**SOURCE PASSAGE**:
- - -

# First attempt



## BK R

I'm gonna have a go at building a structure for my HO thingy.










Cut 6 of 'em into about .8 mm sheet (it's skinny)










Then cut to the bottom of the holes with my 4" angle grinder with a thin cutting wheel in it.










I took me longer to clean the thing up then to do the job, the deburrer off the lathe came in handy.

More as it happens


----------



## broox

Nice job. did it take you long?

I remember knocking out something similar, in wood, for my kids battery thomas trains... did it with my old man... took forever... too many chiefs I reckon!


----------



## tjcruiser

You didn't say what! An aquaduct? Bridge? Do tell!

TJ


----------



## Steve S

tjcruiser said:


> An aquaduct?
> 
> TJ


The ancient Romans had trains?

Steve S


----------



## tjcruiser

http://commons.wikimedia.org/wiki/File:Marple_Aqueduct_Train_0333.JPG

http://nabataea.net/hejaz6.html

TJ


----------



## BK R

I think this photo will give the game away.
I took it to my mates today, he has a small bender.










If that doesn't, this one will


----------



## tjcruiser

Ohhh ...

I should have come 'ROUND to that deduction, sooner or later! Gonna look great ... ambitious custom build. Do keep us posted!

TJ


----------



## gunrunnerjohn

Can't wait to see how this comes out!


----------



## BK R

I think I have too much wall above the doors, opinions welcome.:thumbsup:


----------



## Prospect193

OOOHHH!!!! That is looking great BK!!!

Cheers
Pat


----------



## NIMT

Yep I agree too much wall. Unless you pitch the roof to the back, then just put some windows above the door ways.


----------



## tjcruiser

Or put some stepped facia / molding trim high up, just below the roof overhang. I think that would break up the space nicely. I haven't compared pics of real roundhouses, but I'd have to think that the ceilings inside would be quite tall, for gantry chainfalls and the like.

TJ


----------



## BK R

OK, I'm gonna shorten it by 1 " this could be nasty as I'm useing my "gut pincher" snips.










I cut down 1" on each bend, then bent that back into the inside, the side walls have a fall of 1 1/2" with a 1/2" bend on top to stiffen them up.



















I think it looks better, also gives the roof something to attach to.


----------



## Prospect193

Very smart idea with cutting a lip.


----------



## tjcruiser

Nice chop ... looks good!

With that sloped roof (front to back), you have a bit of geometry puzzle to fabricate the roof itself out of one flat sheet. It certainly can be done, but I assume you'll want to make some sort of paper/cardstock template, first, to get the conical taper right? Curious as to your approach here ...

- - -

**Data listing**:
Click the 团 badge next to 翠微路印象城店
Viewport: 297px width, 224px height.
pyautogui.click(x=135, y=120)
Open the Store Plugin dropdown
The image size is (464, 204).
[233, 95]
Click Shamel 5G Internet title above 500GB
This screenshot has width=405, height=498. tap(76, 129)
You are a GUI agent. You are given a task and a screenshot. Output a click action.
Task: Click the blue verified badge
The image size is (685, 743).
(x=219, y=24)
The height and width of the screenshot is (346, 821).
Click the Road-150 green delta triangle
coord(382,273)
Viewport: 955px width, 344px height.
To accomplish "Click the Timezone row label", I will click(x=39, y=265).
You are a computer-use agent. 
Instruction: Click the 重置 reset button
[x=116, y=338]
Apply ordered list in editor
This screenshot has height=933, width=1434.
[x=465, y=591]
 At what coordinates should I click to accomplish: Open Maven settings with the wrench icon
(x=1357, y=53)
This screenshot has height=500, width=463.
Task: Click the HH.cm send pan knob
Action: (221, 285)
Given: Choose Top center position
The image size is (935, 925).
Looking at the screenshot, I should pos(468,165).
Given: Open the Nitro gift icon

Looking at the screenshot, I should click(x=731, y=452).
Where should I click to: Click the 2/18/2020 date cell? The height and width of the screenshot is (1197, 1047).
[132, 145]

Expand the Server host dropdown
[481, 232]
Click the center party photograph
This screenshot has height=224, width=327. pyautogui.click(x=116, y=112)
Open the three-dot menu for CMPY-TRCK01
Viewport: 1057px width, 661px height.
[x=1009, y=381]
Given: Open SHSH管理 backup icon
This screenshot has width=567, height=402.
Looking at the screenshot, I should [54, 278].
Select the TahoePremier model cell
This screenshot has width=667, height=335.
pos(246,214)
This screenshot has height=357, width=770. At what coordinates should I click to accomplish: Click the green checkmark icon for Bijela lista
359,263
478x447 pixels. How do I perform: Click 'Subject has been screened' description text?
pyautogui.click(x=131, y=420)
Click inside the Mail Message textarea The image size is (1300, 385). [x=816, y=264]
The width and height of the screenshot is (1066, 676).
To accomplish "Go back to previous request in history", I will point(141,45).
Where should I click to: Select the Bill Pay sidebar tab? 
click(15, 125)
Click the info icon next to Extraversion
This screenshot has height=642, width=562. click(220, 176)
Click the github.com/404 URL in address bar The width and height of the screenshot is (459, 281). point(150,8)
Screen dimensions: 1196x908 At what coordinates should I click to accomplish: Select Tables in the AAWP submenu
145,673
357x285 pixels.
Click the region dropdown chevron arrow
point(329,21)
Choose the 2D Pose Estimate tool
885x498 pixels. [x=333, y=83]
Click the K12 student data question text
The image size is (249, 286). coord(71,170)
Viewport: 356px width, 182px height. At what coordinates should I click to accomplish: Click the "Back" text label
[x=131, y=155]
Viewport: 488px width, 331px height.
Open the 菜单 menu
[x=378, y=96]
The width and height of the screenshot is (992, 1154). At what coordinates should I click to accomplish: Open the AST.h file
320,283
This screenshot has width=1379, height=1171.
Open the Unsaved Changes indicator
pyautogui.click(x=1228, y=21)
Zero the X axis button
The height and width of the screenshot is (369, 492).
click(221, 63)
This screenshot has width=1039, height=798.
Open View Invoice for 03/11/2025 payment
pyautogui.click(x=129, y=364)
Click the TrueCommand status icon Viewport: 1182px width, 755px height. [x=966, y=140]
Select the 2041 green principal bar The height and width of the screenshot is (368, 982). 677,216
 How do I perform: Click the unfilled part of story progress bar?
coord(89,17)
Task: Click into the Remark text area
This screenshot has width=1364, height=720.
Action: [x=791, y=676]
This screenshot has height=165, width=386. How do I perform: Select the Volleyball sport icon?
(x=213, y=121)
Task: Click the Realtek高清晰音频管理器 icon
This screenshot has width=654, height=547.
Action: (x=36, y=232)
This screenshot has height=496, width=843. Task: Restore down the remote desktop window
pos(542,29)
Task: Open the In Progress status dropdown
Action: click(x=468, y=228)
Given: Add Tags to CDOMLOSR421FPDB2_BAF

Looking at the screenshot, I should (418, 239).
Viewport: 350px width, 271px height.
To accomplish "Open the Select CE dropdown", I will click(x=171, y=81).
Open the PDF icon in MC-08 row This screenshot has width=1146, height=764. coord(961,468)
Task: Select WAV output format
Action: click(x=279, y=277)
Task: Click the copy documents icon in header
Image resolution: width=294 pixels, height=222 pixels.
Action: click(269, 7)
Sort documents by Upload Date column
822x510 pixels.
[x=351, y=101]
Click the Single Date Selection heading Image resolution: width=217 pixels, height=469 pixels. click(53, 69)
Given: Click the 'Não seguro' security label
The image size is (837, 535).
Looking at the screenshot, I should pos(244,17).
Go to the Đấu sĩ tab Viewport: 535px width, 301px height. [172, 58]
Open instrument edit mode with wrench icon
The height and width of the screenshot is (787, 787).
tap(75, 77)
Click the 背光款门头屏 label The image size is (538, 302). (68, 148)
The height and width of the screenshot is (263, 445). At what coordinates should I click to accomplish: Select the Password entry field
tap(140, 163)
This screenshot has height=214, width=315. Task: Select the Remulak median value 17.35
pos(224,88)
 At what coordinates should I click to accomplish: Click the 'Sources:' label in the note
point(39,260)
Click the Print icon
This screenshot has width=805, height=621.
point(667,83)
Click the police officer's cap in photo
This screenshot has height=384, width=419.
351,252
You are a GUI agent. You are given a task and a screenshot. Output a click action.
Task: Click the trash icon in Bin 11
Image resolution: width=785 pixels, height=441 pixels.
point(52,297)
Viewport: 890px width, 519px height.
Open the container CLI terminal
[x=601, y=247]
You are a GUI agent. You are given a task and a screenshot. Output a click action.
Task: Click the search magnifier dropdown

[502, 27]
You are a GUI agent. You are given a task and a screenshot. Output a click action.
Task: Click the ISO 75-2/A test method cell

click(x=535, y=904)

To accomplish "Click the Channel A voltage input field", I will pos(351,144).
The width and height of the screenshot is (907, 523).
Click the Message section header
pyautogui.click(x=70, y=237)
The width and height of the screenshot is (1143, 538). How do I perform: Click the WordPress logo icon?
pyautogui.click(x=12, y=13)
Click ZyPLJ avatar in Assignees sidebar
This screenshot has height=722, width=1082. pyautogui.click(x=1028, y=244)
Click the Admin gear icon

- - -

**EXERCISE**: Continue the forum thread about building a model train roundhouse from where it stops. The listing has nothing to do with the forum thread about building a model train roundhouse.

**FINAL ANSWER**:
Cheers,

TJ


----------



## BK R

I know the diameter of the turn table, so mark it out on the roof, drill a hole in the centre, drive a nail in, tie a marker pen to it and you can mark any radius you want.


----------



## BK R

*Container crane*

I'll slip this one in here and keep 'em all in the one spot.

It was nearly 40 C. again yesterday so no shed work, then this kit arrived in the mail so I sat in the air con and built it.










Just wont lift high enough.










Or low enough.










Don't believe everything you see on a box.










I'm quite happy with it though as it's only for show and when I get the safety stripes on it, it will look the part in the yard.


----------



## BK R

Hot again today so worked in the air con masking up my Bauchmann turntable, I didn't like all the gray between the rails.










It got masked.










Then it got sprayed with a can of "Pot belly black", I tend to use what I have.










That looks better to me.??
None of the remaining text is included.